TVR Cerbera Speed 12 (1997)

The TVR Cerbera Speed 12, initially revealed in 1997, stands as one of the most extreme road cars ever conceived. Built by the famously uncompromising British manufacturer TVR, the Speed 12 was a raw, unapologetic machine designed to compete with the likes of the McLaren F1, both on the road and on the track. With a monstrous V12 engine and minimal electronic assistance, it embodied everything TVR stood for: power, danger, and mechanical purity. Despite its brutal promise, the Speed 12 never reached full production — but it became a legend.


History

The Cerbera Speed 12 project began as Project 7/12 (7.7 litres, 12 cylinders), intended to create both a road-legal hypercar and a GT1-class race car. TVR’s founder Peter Wheeler envisioned a machine that could dominate Le Mans and then be driven home.

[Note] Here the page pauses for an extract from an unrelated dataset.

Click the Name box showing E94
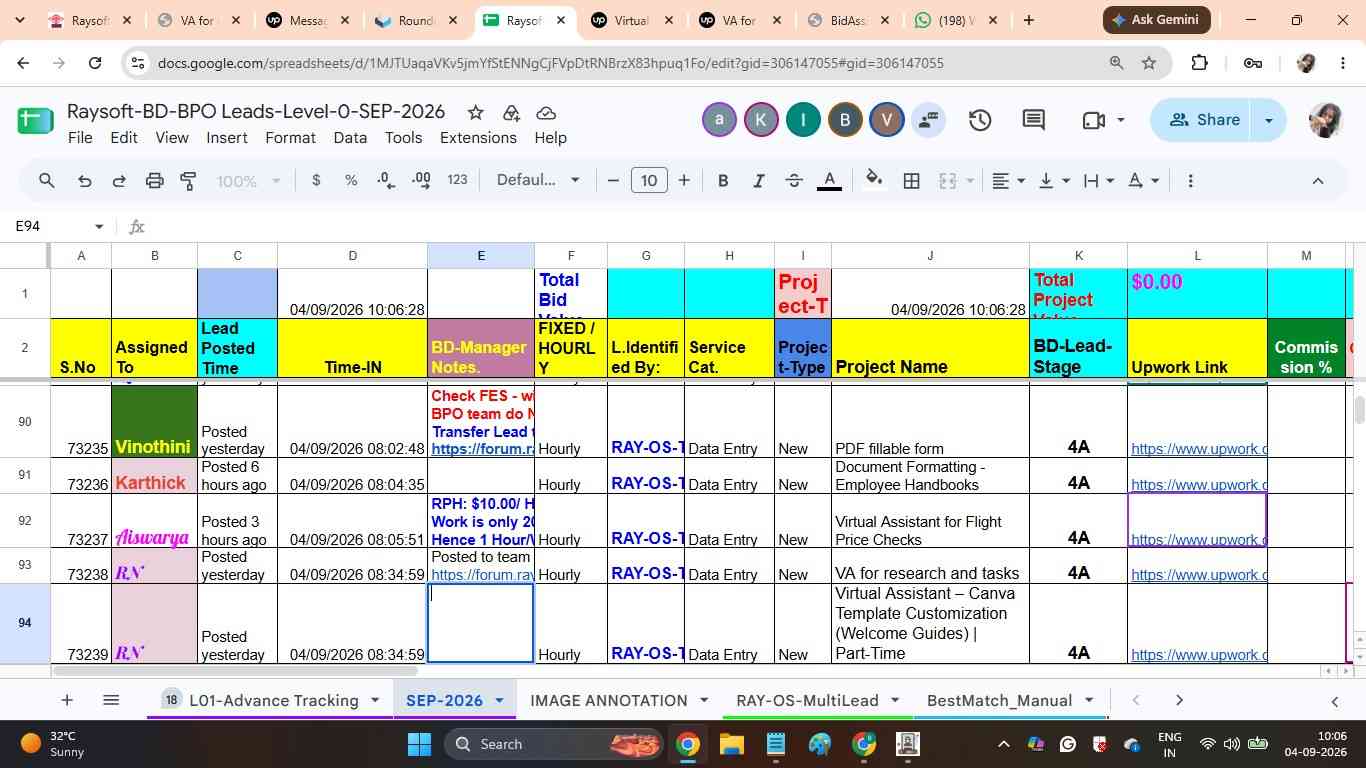This screenshot has width=1366, height=768. 58,226
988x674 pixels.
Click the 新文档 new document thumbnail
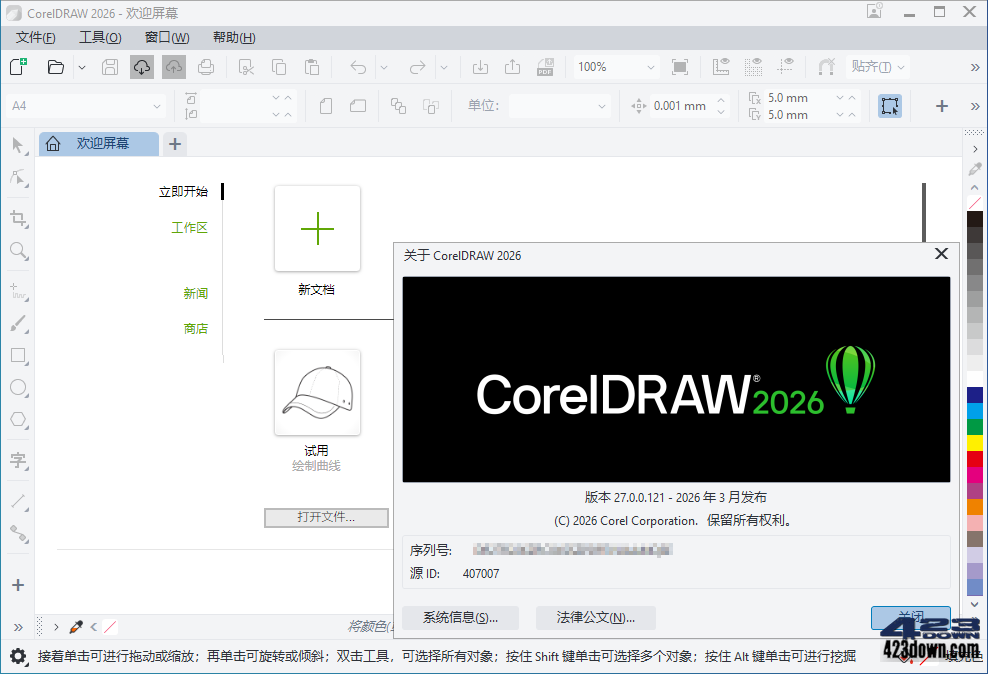coord(317,228)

Unveiled at the 1996 Birmingham Motor Show as a concept, the car caused a sensation. It was quickly renamed Cerbera Speed 12, and TVR began development of both a road-going version and a GT1 racer. However, just as development progressed, FIA regulations for GT1 class changed, leading TVR to abandon its racing program and focus instead on a hypercar for the road.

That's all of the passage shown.